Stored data
####################
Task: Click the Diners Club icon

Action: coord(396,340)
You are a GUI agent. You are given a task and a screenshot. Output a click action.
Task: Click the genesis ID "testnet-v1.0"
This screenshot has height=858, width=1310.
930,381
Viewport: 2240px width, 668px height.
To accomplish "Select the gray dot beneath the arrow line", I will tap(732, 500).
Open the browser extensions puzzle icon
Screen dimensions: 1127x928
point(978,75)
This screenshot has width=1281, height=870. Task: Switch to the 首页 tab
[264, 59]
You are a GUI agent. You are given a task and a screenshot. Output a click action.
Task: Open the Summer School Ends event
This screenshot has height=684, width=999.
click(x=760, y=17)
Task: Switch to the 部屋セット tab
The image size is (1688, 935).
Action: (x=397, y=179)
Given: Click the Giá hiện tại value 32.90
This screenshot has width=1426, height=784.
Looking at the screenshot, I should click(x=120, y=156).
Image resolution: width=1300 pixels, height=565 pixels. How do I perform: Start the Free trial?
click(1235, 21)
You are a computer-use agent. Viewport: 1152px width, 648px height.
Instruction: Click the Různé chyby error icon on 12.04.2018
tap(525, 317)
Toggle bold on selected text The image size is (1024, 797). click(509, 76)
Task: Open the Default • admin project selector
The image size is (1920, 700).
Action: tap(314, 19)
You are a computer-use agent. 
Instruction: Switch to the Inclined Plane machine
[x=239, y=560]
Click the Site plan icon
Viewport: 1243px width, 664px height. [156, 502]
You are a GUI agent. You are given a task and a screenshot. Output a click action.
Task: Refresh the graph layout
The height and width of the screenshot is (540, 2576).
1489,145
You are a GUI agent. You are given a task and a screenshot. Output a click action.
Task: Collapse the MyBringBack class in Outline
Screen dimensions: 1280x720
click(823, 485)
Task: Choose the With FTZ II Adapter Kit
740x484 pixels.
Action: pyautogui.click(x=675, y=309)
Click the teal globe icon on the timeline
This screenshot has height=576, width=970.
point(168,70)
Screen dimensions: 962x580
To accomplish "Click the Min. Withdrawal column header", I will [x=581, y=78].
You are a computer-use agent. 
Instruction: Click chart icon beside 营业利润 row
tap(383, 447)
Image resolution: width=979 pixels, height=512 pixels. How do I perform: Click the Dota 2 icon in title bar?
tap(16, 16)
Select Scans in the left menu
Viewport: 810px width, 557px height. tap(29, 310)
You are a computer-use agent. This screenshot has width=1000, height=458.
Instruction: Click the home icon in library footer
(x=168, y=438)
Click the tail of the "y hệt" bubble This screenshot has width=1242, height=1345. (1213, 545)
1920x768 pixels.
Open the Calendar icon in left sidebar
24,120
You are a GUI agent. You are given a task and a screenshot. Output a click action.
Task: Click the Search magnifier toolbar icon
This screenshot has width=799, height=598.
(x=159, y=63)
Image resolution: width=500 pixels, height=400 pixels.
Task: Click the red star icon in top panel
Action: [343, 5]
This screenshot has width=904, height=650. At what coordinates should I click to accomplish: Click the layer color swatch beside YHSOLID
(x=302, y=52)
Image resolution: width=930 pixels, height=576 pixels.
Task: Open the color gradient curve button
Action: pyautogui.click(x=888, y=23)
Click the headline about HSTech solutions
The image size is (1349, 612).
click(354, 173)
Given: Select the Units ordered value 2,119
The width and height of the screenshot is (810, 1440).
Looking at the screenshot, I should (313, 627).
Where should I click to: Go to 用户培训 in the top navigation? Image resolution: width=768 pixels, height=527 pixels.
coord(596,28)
####################
:: Problem details ::
Looking over the records, find each line with the word "value" and copy it.

:: Task solution ::
Given: Click the Giá hiện tại value 32.90
Given: Select the Units ordered value 2,119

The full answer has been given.